To the editor

Awake craniotomy is less applicable to elderly patients because of delayed emergence, the risk of developing delirium, and sudden hemodynamic changes during awakening [1, 2]. Remimazolam has been used for the anesthetic management of awake craniotomy in recent years [3]; however, cases of elderly patients receiving anesthesia with remimazolam have not been reported.

A 78-year-old woman (height 147.7 cm; weight 47.2 kg) was diagnosed with a left anterior temporal lobe tumor. Preoperative examination revealed only hypertension but no apparent of cognitive dysfunction, and an awake craniotomy with the asleep-awake-asleep method was scheduled. General anesthesia was induced with remimazolam 12 mg/kg/h, remifentanil 0.15 µg/kg/min, and rocuronium 20 mg, followed by insertion of the I-gel #3. Anesthesia was maintained with remimazolam 0.3–0.7 mg/kg/h for maintaining BIS between 40 and 60. After completion of dura incision, flumazenil 0.5 mg was administered following confirming recovery of spontaneous respiration, increase in BIS > 75, and response to naming. As her consciousness level improved immediately from Richmond Agitation-Sedation Scale 2 to 0, the I-gel was removed. During the awake phase, the patient was able to perform language tasks without any adverse events, such as nausea, seizures, or agitation. After 108 min of the awake phase, general anesthesia was reinduced with remimazolam 12 mg/kg/h and remifentanil 0.1 μg/kg/min, and the I-gel was inserted. The surgery was completed without any complications.

For patient safety management, it is important to maintain a good quality of arousal in the awake phase [4, 5]. Propofol and remifentanil are short-acting anesthetic drugs generally used for high-quality wakefulness without agitation. Most patients undergoing awake craniotomy are < 65 years of age. This is because propofol does not have an antagonist, and propofol anesthesia may cause poor awakening in elderly patients undergoing awake craniotomy [6]. Furthermore, they are unable to complete the required language tasks adequately in the awake phase.

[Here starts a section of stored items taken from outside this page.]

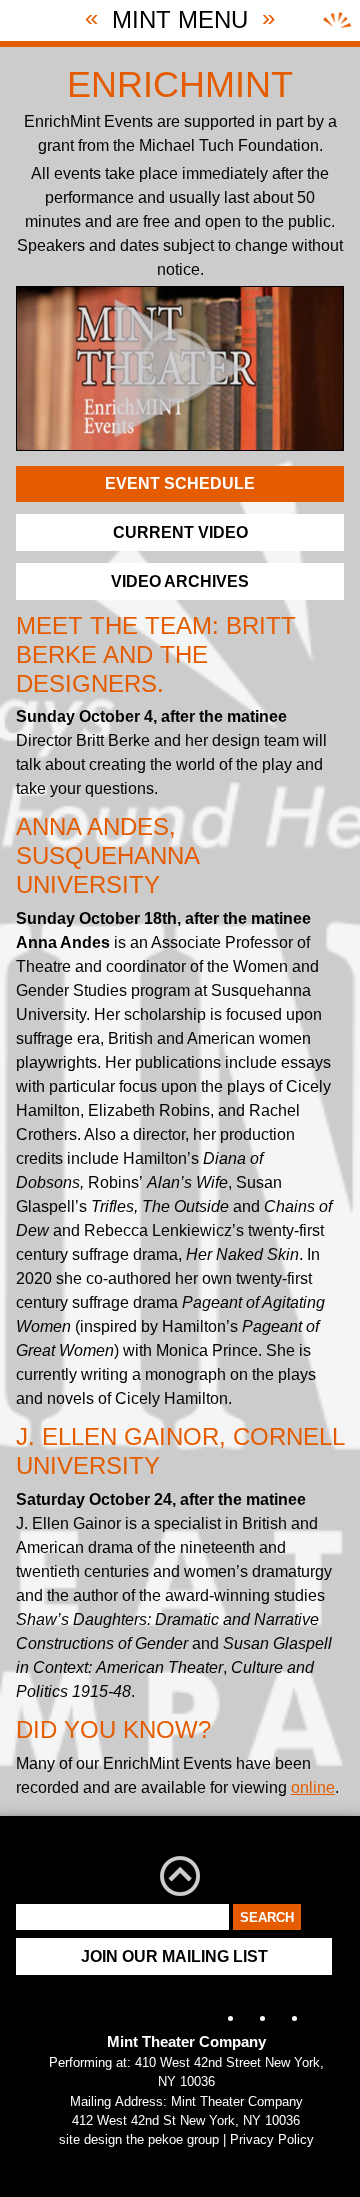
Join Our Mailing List (174, 1956)
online (313, 1787)
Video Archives (180, 581)
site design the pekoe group (139, 2139)
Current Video (180, 532)
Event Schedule (180, 483)
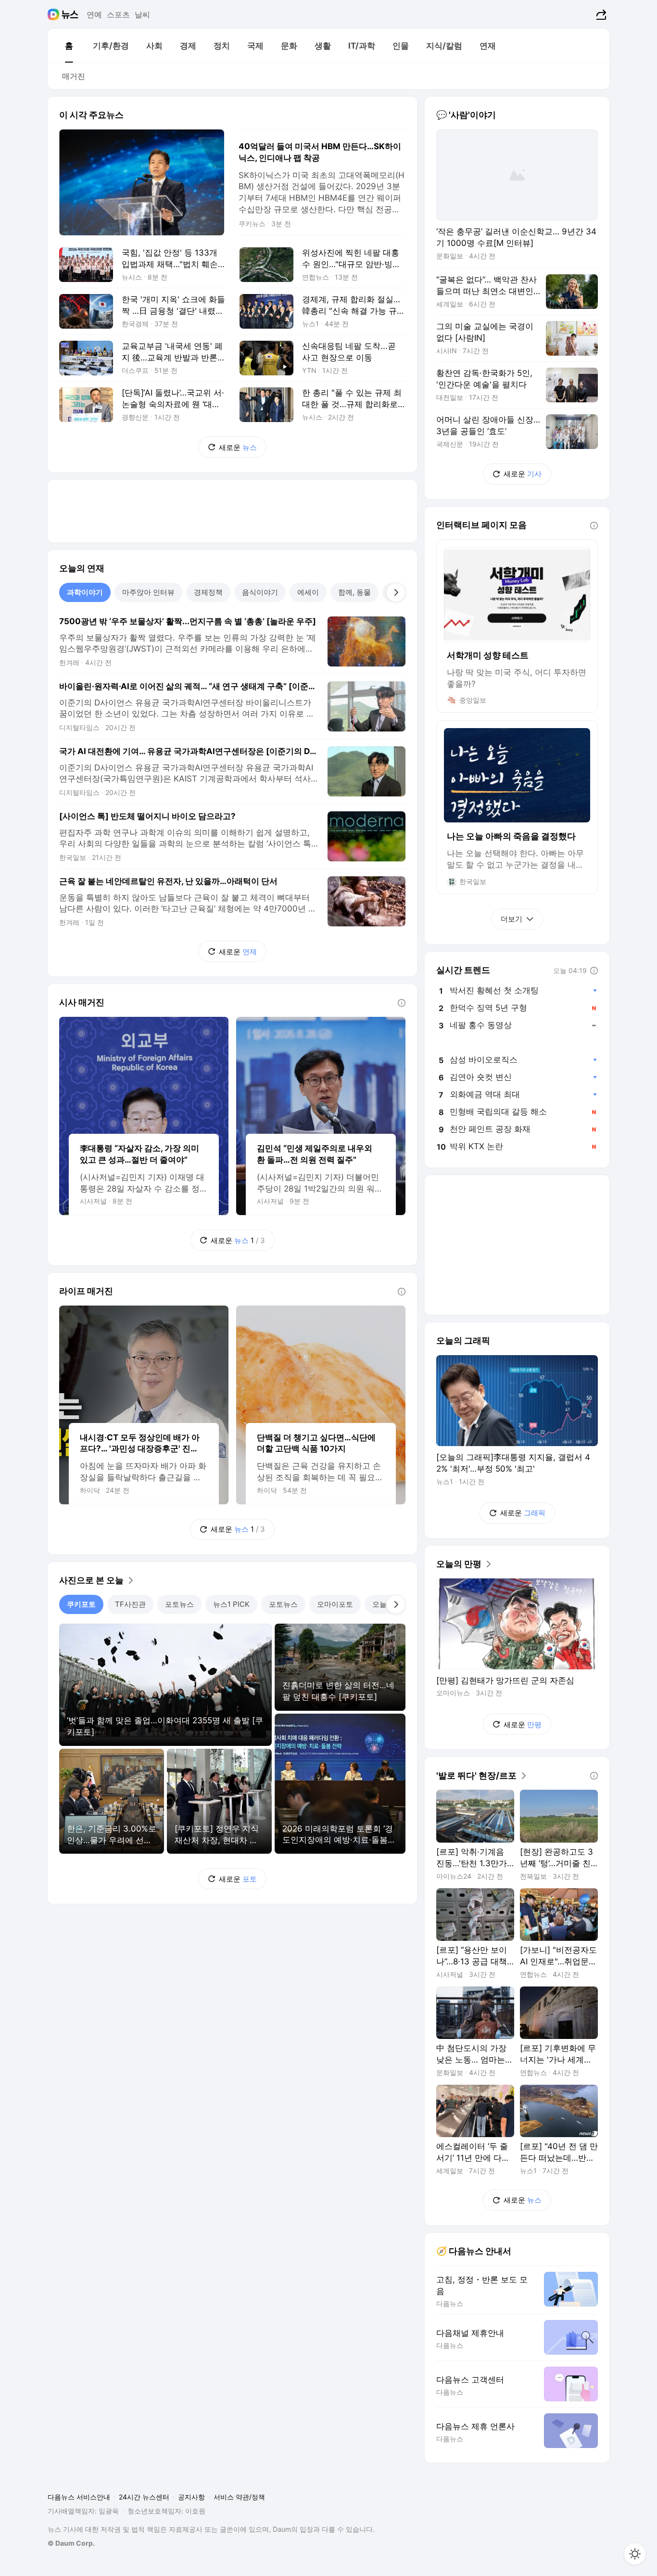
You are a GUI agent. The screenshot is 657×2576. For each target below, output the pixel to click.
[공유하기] (600, 14)
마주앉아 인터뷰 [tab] (148, 592)
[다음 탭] (395, 592)
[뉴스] (70, 14)
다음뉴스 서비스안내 (79, 2497)
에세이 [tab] (308, 592)
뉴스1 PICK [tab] (231, 1604)
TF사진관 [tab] (130, 1604)
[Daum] (55, 14)
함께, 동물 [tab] (354, 592)
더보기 (511, 918)
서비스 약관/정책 (239, 2497)
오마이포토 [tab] (335, 1604)
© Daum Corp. (71, 2543)
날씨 (142, 14)
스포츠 (118, 14)
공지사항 (191, 2497)
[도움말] (401, 1003)
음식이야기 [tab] (260, 592)
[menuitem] (68, 45)
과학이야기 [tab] (85, 592)
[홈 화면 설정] (634, 2553)
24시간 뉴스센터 (144, 2497)
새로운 (238, 447)
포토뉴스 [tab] (179, 1604)
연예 (94, 14)
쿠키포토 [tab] (81, 1604)
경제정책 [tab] (208, 592)
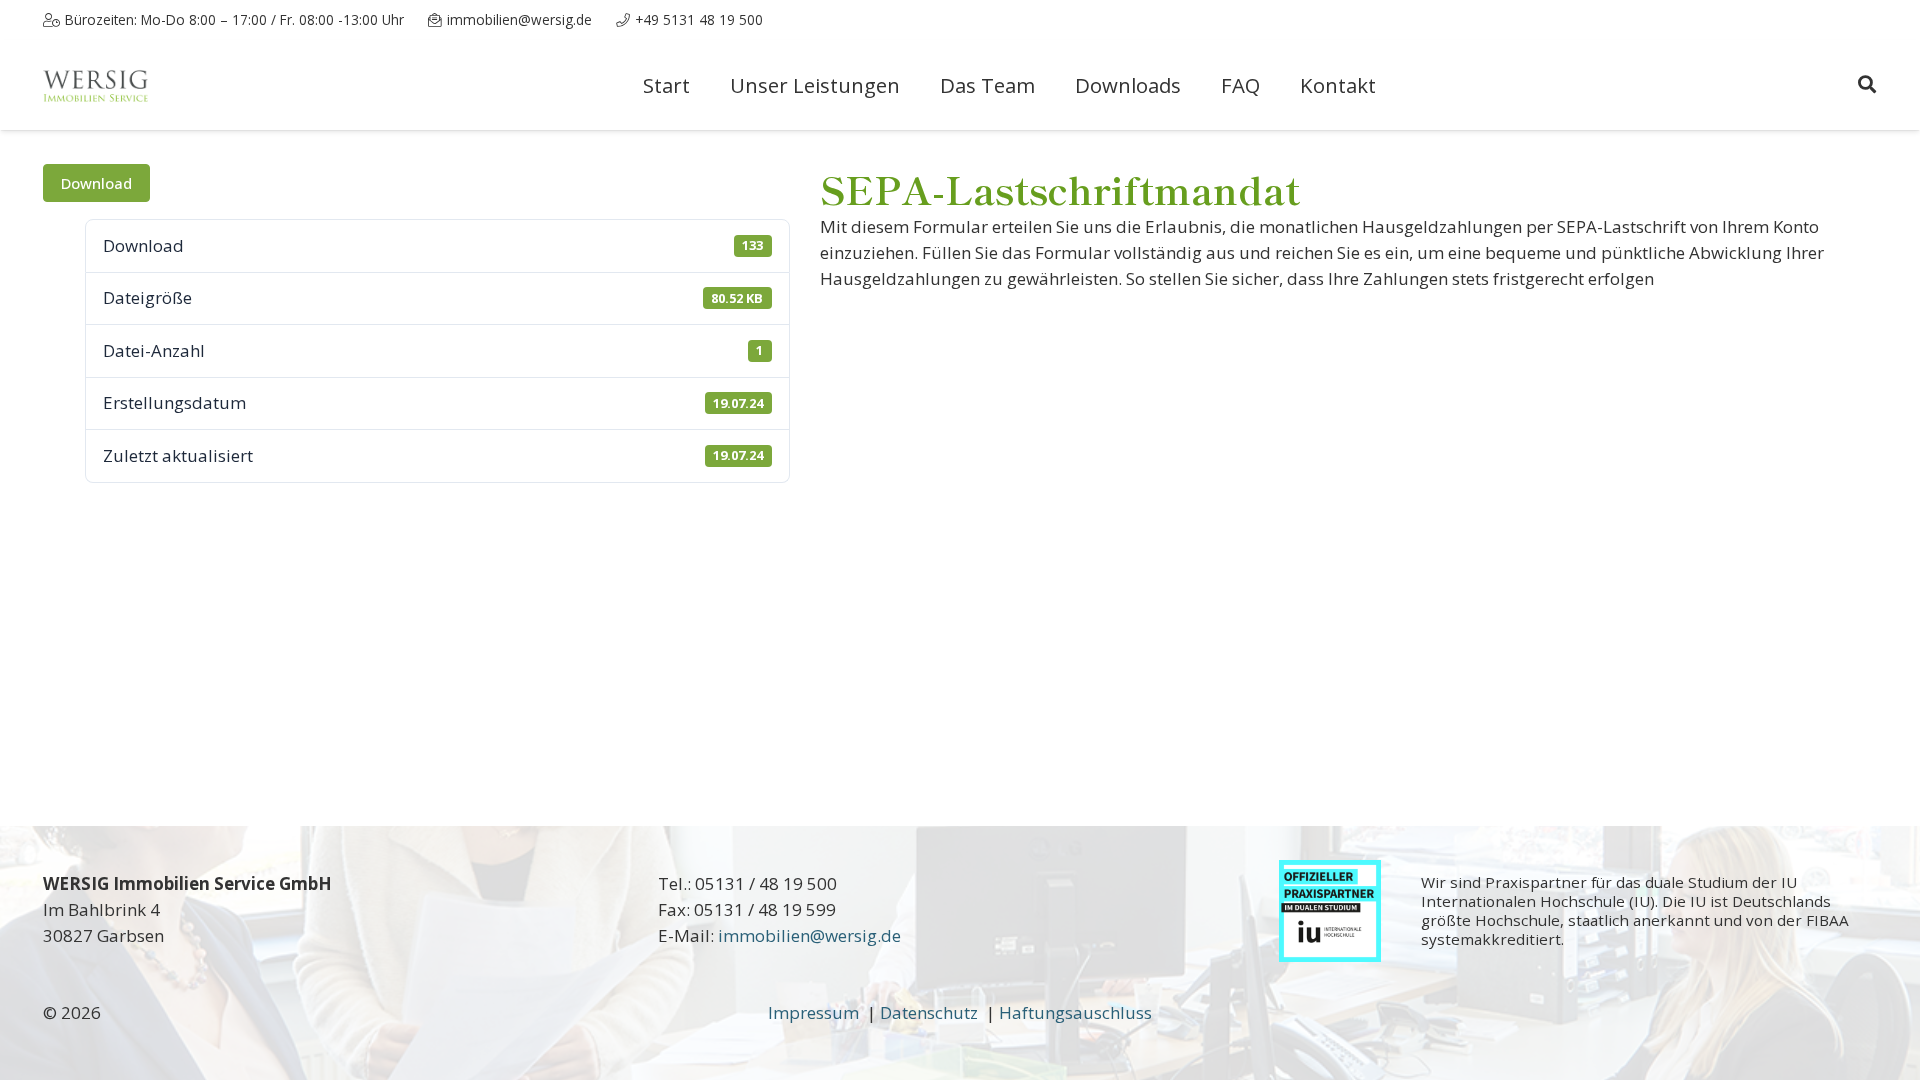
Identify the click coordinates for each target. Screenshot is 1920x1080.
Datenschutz (931, 1012)
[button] (1867, 85)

The awake craniotomy guidelines of Japan suggest [2] that “if the required tasks can be handled correctly, awake surgery can be performed in persons older than 65 years of age.” Therefore, some institutions have attempted awake craniotomy for elderly patients aged ≥ 65 years. Former report has indicated that dexmedetomidine (DEX) can be used to safely manage anesthesia in elderly patients with awake craniotomy [6]; however, DEX does not have an antagonist similar to propofol.

Remimazolam is an ultra-short-acting benzodiazepine that is as effective as propofol in the induction and maintenance of general anesthesia [7, 8]. And BIS values during remimazolam anesthesia have been reported to be higher than those with propofol [9]. This is because the EEG during the sedation period showed an increase in beta waves (13–25 Hz) in addition to the occurrence of alpha waves during remimazolam administration, which is thought to have led to these high BIS values [9].

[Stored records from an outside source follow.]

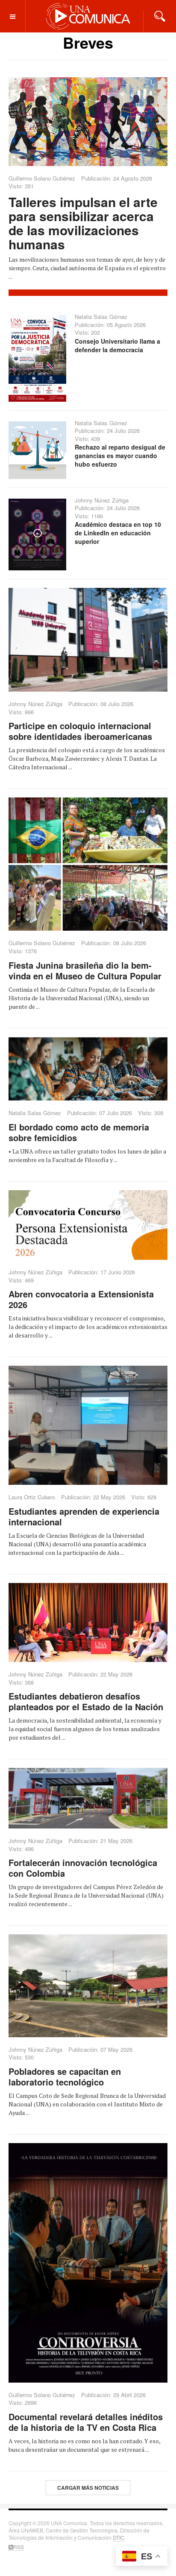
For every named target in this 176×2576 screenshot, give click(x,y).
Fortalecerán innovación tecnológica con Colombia (83, 1867)
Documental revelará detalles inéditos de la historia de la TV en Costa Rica (86, 2421)
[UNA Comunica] (88, 16)
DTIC (118, 2537)
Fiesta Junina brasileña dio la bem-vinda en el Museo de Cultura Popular (85, 970)
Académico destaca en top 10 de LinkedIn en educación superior (118, 533)
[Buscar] (159, 15)
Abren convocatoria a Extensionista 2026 (81, 1299)
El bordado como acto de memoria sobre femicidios (79, 1132)
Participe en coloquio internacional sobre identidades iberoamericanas (80, 730)
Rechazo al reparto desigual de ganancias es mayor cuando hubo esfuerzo (120, 455)
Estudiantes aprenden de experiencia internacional (84, 1516)
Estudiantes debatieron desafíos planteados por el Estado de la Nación (86, 1701)
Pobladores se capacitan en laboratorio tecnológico (65, 2076)
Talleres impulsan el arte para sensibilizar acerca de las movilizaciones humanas (83, 223)
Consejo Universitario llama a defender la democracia (117, 345)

Benzodiazepine sedatives have also been reported to have fewer cardiovascular depressant effects than propofol [8]. Thus, remimazolam appears to be suitable for anesthesia in the elderly. It is unique as its anesthetic effect can be antagonized by flumazenil, and its use was reported to be safe for the asleep-awake-asleep method of awake craniotomy [3, 4]. In this case, it was possible to obtain clear arousal with remimazolam and flumazenil during awake craniotomy without any complications, suggesting that remimazolam has the potential to be suitable for awake craniotomy anesthesia in elderly patients.

In conclusion, we reported successful anesthetic management of awake craniotomy with remimazolam and flumazenil in an elderly patient.